■ Given problem: In the text on scholarly, popular, and grey literature, what makes a peer-reviewed article vetted before publication? Explain in one to three sentences.

■ Text to read:
## BEGIN

Scholarly, Popular, and Grey Literature

Popular writing does not necessarily imply a lack of credibility, but it may not be appropriate for your paper. Popular articles are written for a general audience, while scholarly or peer-reviewed articles are written for an expert audience. The process of peer review includes rigorous critique of an article's methods, analysis, and conclusions by other experts in the field who offer anonymous feedback. This feedback provides the means to vet an article by multiple other scholars before it is published. 

Popular articles: 

  • Have been edited for clarity or style, but the science has not been rigorously vetted. 
  • Should avoid or explain jargon or technical language.
  • May be written in a more artfully descriptive style, using analogies or metaphors to explain complex topics.
  • May describe the human interest story behind the research.
  • Do not often include citations in the text or at the end of the article. 
  • May include persuasive writing, or otherwise promote an agenda other than relaying information.

Scholarly articles: 

  • Have been reviewed to examine the validity of the research methods and the credibility of the results. 
  • Assume an expert audience and choose precise language.
  • Use graphs, charts, or tables to explain results when appropriate. 
  • Will always include citations in the text and at the end of the article. 
  • Should report on shortcomings or limitations of the research. 
  • Try to avoid bias and/or report any conflicts of interest.

Grey Literature: 

In a category by itself, grey literature consists of reports by government, non-profit, or for-profit organizations outside of the academic publishing industry. These can include government reports, white papers, and program evaluations. Grey literature can be a valuable and credible resource for your research, but has usually not undergone peer-review to scrutinize the science behind the report. 

Science is Not Neutral

Systemic racism, sexism, and biased resource allocation affects research and marginalizes voices, including in STEM disciplines. Readers of scientific literature are encouraged to continue to ask "who is not represented in this work?"

## END

■ Material provided:
## BEGIN

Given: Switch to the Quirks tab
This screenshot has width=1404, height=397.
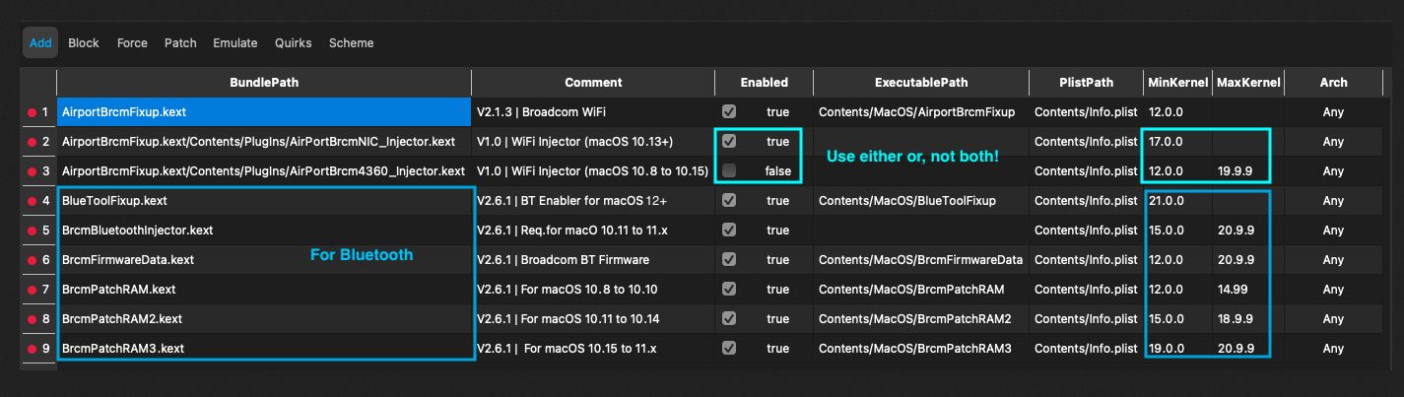Looking at the screenshot, I should [293, 43].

## END

■ Task response: Other experts in the field rigorously critique the article's methods, analysis, and conclusions and give anonymous feedback. That feedback lets multiple other scholars vet the article before it is published.